An article in Tom Paine.com says that MoveOn.org's future may be rough, claiming that Dean and Kucinich's showing in the online primary are a flaw of the organization's susceptibility to the radical left:

What has Washington's liberal-establishment types worried is that the Dean and Kucinich MoveOn supporters seem not to function on the basis of orthodox political criteria. If, as expected, MoveOn holds a run-off to formally endorse a presidential candidate, the winner could rake in some $10 million in new money, which would be doubled by federal matching funds. That's a war chest to contend with by anyone's reckoning -- and to see it deployed on behalf of a candidate whom the Beltway libs are convinced hasn't a prayer of beating Bush has them fretting (negative coat-tails from a Democratic nominee would further erode the already- slim chance the Democrats have of forestalling new House and Senate losses to the GOP next November).

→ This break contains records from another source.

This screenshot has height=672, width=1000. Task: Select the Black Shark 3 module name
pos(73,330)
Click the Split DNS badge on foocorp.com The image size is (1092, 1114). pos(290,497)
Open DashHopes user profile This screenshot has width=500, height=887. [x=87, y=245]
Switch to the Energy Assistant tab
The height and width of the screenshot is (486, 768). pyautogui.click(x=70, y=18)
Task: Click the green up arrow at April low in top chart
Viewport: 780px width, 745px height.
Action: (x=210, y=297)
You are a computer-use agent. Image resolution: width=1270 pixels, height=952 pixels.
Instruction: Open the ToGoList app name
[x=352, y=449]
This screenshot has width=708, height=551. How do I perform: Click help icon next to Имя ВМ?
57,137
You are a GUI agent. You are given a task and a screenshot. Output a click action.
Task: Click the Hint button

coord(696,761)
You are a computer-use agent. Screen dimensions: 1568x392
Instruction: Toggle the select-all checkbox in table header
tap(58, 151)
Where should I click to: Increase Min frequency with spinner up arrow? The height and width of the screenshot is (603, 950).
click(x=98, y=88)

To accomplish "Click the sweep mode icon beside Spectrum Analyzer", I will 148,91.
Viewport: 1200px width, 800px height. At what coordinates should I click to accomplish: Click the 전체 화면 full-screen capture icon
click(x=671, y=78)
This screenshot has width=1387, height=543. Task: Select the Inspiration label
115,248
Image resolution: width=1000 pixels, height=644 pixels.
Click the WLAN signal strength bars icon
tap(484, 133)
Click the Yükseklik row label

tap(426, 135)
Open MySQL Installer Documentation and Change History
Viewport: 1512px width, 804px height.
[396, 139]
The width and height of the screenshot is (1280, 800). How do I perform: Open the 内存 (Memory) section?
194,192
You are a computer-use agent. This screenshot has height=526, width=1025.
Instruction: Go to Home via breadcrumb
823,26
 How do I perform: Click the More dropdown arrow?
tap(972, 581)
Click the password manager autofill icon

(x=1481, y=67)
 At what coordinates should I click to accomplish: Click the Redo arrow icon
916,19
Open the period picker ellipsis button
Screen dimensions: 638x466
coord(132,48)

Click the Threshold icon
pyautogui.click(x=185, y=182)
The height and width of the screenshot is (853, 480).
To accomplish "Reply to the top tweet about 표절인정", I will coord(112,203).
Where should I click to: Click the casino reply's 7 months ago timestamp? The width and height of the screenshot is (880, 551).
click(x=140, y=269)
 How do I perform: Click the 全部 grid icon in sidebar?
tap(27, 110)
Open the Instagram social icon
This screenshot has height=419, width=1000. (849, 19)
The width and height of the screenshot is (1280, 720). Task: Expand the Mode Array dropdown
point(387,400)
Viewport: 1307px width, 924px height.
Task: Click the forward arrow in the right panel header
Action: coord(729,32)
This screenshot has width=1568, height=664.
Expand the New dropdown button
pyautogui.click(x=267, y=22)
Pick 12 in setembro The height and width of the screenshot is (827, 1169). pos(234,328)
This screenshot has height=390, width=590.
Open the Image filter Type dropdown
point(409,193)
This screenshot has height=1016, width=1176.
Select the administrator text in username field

Moreover, there's much concern by Beltway types that if the Democrats nominate a candidate unacceptable to the MoveOn tribe they could bolt the party and support a third alternative to Dubya. A lot of poor and working-class and black and Latino Americans who are key parts of the Democratic base don't live on the Internet, and so there's a middle-to-upper-middle-class tilt to the MoveOn rank and file, as Gephardt discovered to his discomfiture. That's why some worry, like the liberal writer Bruce Shapiro, that MoveOn "will further promote the kinds of fake reformist 'insurgent' campaigns which leave nothing behind -- John Anderson rather than Jesse Jackson."

The half-dozen people who run MoveOn have enormous power as the site's administrators. Although they've said quite frequently -- as their man Exley did on C-Span last weekend -- that their hope is to unite around the eventual Democratic nominee to defeat Bush, what happens if MoveOn's members start demanding accountability and democracy in the running of the organization? A grassroots MoveOn revolt and party bolt against an eventual nominee named, say, Lieberman or Edwards is not out of the question.


I think that the "concern" of the Beltway types is highly opportunistic. The political establishment would love to see Dean's campaign stumble, because it has consistently defied the expectation that a candidate's success can only be vetted by the punditocracy rather than the grassroots. The attempt to lump Dean and Kucinich together under the same tired "electability" label is dishonest.

Compare Dean and Kucinich on the issues. We can see from this handy table drawn up by a Kucinich supporter that Dean's positions are nowhere near as radical as Kucinich's. If anything, Dean has been drawing rhetorical ammunition that rightfully should be targeted at Kucinich, because those doing the firing (*cough* DLC *cough*) see an opportunity to kill two birds with one stone.